WRITTEN EXERCISE => Arrange every line of the records below as a numbered list, and leave out the blank lines.

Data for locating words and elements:
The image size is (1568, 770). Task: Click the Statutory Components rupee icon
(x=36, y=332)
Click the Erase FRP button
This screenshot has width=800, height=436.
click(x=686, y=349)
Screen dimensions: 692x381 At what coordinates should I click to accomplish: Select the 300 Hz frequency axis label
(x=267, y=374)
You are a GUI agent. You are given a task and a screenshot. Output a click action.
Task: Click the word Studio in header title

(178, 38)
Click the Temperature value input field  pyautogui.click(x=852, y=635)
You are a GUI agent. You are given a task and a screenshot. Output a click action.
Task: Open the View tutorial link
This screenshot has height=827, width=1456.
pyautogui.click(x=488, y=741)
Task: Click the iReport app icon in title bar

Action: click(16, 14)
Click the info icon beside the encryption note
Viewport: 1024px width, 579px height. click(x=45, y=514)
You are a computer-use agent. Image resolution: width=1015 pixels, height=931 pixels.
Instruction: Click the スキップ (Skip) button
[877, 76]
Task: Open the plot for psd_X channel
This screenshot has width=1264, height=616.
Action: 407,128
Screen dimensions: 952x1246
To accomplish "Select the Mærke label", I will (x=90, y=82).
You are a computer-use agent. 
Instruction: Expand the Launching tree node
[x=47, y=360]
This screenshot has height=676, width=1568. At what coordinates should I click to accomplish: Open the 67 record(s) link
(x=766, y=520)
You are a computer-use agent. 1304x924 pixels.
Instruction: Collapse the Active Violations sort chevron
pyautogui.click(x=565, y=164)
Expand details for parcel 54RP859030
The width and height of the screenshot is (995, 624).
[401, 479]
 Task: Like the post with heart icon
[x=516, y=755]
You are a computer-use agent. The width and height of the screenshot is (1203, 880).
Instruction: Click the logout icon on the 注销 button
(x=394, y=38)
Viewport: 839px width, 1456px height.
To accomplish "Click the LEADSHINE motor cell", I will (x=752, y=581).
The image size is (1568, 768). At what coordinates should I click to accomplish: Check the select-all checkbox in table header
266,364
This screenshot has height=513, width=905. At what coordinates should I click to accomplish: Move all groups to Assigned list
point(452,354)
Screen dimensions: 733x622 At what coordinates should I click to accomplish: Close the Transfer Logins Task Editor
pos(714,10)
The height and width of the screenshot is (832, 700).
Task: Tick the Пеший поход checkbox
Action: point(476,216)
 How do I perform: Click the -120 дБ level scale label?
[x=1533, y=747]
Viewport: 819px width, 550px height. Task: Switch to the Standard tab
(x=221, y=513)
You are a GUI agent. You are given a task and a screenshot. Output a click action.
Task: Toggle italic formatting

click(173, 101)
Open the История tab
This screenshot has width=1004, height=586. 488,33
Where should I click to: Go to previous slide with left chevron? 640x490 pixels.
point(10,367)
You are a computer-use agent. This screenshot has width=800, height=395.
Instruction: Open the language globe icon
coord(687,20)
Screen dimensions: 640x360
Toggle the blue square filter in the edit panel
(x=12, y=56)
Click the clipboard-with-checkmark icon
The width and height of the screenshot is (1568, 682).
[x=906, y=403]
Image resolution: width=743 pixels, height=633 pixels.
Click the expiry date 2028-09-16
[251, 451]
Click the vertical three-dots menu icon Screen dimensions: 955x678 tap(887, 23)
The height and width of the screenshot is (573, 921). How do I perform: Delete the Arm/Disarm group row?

RESPONSE FOR THIS EXERCISE =>
1. The image size is (1568, 770). Task: Click the Statutory Components rupee icon
2. (x=36, y=332)
3. Click the Erase FRP button
4. This screenshot has width=800, height=436.
5. click(x=686, y=349)
6. Screen dimensions: 692x381 At what coordinates should I click to accomplish: Select the 300 Hz frequency axis label
7. (x=267, y=374)
8. You are a GUI agent. You are given a task and a screenshot. Output a click action.
9. Task: Click the word Studio in header title
10. (178, 38)
11. Click the Temperature value input field  pyautogui.click(x=852, y=635)
12. You are a GUI agent. You are given a task and a screenshot. Output a click action.
13. Task: Open the View tutorial link
14. This screenshot has height=827, width=1456.
15. pyautogui.click(x=488, y=741)
16. Task: Click the iReport app icon in title bar
17. Action: click(16, 14)
18. Click the info icon beside the encryption note
19. Viewport: 1024px width, 579px height. click(x=45, y=514)
20. You are a computer-use agent. Image resolution: width=1015 pixels, height=931 pixels.
21. Instruction: Click the スキップ (Skip) button
22. [877, 76]
23. Task: Open the plot for psd_X channel
24. This screenshot has width=1264, height=616.
25. Action: 407,128
26. Screen dimensions: 952x1246
27. To accomplish "Select the Mærke label", I will (x=90, y=82).
28. You are a computer-use agent. 
29. Instruction: Expand the Launching tree node
30. [x=47, y=360]
31. This screenshot has height=676, width=1568. At what coordinates should I click to accomplish: Open the 67 record(s) link
32. (x=766, y=520)
33. You are a computer-use agent. 1304x924 pixels.
34. Instruction: Collapse the Active Violations sort chevron
35. pyautogui.click(x=565, y=164)
36. Expand details for parcel 54RP859030
37. The width and height of the screenshot is (995, 624).
38. [401, 479]
39.  Task: Like the post with heart icon
40. [x=516, y=755]
41. You are a computer-use agent. The width and height of the screenshot is (1203, 880).
42. Instruction: Click the logout icon on the 注销 button
43. (x=394, y=38)
44. Viewport: 839px width, 1456px height.
45. To accomplish "Click the LEADSHINE motor cell", I will (x=752, y=581).
46. The image size is (1568, 768). At what coordinates should I click to accomplish: Check the select-all checkbox in table header
47. 266,364
48. This screenshot has height=513, width=905. At what coordinates should I click to accomplish: Move all groups to Assigned list
49. point(452,354)
50. Screen dimensions: 733x622 At what coordinates should I click to accomplish: Close the Transfer Logins Task Editor
51. pos(714,10)
52. The height and width of the screenshot is (832, 700).
53. Task: Tick the Пеший поход checkbox
54. Action: point(476,216)
55.  How do I perform: Click the -120 дБ level scale label?
56. [x=1533, y=747]
57. Viewport: 819px width, 550px height. Task: Switch to the Standard tab
58. (x=221, y=513)
59. You are a GUI agent. You are given a task and a screenshot. Output a click action.
60. Task: Toggle italic formatting
61. click(173, 101)
62. Open the История tab
63. This screenshot has width=1004, height=586. 488,33
64. Where should I click to: Go to previous slide with left chevron? 640x490 pixels.
65. point(10,367)
66. You are a computer-use agent. This screenshot has width=800, height=395.
67. Instruction: Open the language globe icon
68. coord(687,20)
69. Screen dimensions: 640x360
70. Toggle the blue square filter in the edit panel
71. (x=12, y=56)
72. Click the clipboard-with-checkmark icon
73. The width and height of the screenshot is (1568, 682).
74. [x=906, y=403]
75. Image resolution: width=743 pixels, height=633 pixels.
76. Click the expiry date 2028-09-16
77. [251, 451]
78. Click the vertical three-dots menu icon Screen dimensions: 955x678 tap(887, 23)
79. The height and width of the screenshot is (573, 921). How do I perform: Delete the Arm/Disarm group row?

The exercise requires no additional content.